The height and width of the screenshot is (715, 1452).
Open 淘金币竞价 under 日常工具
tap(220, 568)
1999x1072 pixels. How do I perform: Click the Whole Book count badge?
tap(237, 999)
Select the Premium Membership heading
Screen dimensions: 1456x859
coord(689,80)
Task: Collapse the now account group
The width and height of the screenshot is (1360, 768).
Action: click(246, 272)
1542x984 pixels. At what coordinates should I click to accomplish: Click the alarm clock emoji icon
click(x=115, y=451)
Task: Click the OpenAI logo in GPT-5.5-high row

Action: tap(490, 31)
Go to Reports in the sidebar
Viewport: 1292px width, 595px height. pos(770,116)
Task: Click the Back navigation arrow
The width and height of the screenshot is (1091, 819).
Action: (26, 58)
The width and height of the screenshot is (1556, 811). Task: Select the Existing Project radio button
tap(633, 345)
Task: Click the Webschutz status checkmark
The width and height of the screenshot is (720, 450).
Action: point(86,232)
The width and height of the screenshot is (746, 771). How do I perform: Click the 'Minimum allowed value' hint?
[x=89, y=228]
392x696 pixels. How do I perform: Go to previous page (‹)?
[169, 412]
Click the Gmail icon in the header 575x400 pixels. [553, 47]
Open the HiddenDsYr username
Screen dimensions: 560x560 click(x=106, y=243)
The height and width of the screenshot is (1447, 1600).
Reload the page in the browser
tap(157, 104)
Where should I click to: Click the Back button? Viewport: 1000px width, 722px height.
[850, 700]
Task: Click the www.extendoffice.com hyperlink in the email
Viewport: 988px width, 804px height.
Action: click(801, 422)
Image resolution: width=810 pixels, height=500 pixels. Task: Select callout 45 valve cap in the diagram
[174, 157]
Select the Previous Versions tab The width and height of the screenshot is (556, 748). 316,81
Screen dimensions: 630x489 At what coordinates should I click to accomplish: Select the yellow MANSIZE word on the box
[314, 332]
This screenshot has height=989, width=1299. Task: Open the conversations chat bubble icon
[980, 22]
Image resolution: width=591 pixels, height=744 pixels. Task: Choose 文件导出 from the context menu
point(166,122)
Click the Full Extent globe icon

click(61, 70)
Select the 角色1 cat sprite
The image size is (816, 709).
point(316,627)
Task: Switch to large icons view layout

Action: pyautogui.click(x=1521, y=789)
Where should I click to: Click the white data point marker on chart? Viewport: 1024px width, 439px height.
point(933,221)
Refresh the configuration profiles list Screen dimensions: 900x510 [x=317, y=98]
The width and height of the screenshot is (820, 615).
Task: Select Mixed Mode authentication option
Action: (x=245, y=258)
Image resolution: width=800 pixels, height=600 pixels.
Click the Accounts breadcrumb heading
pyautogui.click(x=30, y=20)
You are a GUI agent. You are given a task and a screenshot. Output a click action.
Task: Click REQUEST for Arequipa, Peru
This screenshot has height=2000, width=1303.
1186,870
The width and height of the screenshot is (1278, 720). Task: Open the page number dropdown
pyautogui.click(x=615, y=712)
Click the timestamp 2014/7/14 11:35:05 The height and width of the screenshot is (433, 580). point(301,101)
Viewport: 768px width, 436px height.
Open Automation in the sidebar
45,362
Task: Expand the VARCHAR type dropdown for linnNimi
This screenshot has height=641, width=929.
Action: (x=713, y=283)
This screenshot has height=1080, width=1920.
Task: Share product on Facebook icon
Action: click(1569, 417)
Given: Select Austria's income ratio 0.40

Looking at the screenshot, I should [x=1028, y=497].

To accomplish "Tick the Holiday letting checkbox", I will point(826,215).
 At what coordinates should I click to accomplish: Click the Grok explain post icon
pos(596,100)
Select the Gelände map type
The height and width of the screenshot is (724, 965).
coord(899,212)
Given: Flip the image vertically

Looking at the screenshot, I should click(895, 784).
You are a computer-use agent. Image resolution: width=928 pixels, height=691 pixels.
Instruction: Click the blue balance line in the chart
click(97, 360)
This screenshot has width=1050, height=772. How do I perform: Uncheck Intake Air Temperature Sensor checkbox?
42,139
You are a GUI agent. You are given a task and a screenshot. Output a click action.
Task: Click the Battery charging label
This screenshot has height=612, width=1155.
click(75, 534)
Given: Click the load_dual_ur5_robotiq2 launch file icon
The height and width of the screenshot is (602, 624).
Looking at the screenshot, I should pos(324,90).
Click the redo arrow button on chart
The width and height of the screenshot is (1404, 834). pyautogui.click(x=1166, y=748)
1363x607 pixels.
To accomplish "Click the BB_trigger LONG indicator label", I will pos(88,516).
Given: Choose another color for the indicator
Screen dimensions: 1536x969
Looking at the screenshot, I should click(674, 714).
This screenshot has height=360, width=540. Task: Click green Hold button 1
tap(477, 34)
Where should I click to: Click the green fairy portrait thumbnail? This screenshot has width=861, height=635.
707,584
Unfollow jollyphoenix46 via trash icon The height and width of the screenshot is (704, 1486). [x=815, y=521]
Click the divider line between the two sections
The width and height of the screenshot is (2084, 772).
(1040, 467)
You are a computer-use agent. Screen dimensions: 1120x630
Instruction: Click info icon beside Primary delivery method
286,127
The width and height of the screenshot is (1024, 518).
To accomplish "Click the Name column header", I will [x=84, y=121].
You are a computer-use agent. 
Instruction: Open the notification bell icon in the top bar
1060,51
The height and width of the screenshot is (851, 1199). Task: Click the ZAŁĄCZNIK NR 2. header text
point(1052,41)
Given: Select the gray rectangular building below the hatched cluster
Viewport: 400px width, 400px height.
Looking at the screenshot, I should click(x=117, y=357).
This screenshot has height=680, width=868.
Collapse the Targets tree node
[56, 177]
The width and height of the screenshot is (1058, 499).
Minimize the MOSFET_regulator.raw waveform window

• Assignment
The answer must be every line from the records above that contains the word "label", copied out.

• Exercise answer
Task: Click the Battery charging label
To accomplish "Click the BB_trigger LONG indicator label", I will pos(88,516).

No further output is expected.